What is being asked: The entire listing below needs to be transcribed word for word.

Material provided:

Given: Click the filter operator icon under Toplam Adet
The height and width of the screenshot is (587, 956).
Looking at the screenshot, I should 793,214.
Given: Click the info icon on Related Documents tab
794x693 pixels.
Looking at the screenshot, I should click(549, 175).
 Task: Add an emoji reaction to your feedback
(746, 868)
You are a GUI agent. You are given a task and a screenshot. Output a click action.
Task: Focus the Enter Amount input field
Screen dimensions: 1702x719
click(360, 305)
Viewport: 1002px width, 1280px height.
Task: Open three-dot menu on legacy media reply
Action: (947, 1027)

Result of the exercise:
Given: Click the filter operator icon under Toplam Adet
The height and width of the screenshot is (587, 956).
Looking at the screenshot, I should 793,214.
Given: Click the info icon on Related Documents tab
794x693 pixels.
Looking at the screenshot, I should click(549, 175).
 Task: Add an emoji reaction to your feedback
(746, 868)
You are a GUI agent. You are given a task and a screenshot. Output a click action.
Task: Focus the Enter Amount input field
Screen dimensions: 1702x719
click(360, 305)
Viewport: 1002px width, 1280px height.
Task: Open three-dot menu on legacy media reply
Action: (947, 1027)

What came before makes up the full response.